The first hour is entirely devoted to melodrama, and while the movie is in no hurry to get where its going, this is also the part that actually gives the film its personality. The straight drama is mixed with broad comedy and some general quirkiness in a way you rarely see in western productions of this kind, and actually serves to make you care a bit about these characters (yeah, the tiny detail that Emmerich forgot about). That goes a long way, as the plot itself can’t be said to be very original.
A series of earthquakes between Japan and Korea finally set off a mega-tsunami, leaving the people of Haeundae with only minutes to get to safety. Mass-panic erupts as a huge wall of water hits, actually toppling some of the skyscrapers like dominoes. While the visual effects aren’t as impressive as in 2012 (no surprise there, as this film was made for about 5% of 2012‘s budget) most of them still look quite nice, and there are some good OTT ideas here — like the sequence where a huge cargo ship gets stuck on a bridge, raining heavy containers down on the unfortunate survivors below. (How Man-sik’s useless friend Dong-soon manages to survive this barrage, along with an explosion tearing the bridge in half and not one but two massive tidal waves is not entirely clear…)
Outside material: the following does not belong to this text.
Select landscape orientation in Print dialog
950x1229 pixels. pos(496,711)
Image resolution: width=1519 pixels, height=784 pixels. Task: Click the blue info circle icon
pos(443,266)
Another thing that gives this film a different flavor than its Hollywood cousins is how it handles the emotional scenes. The director milks every self-sacrifice and every featured fatality for all its worth: there’s no end to the screaming and crying. You may think that’s exactly what Hollywood usually does, but not this way; there’s a different pathos to the desperation here. Somewhat strange for western audiences used to the standardized brand of sentimentality, but not necessarily less appropriate when you think about it. I mean, how many of us would actually meet our fate with steely resolve and a quip?
While not groundbreaking, Haeundae comes at you from a slightly different direction than you might be used to, and I for one enjoyed it quite a bit. Give it a try.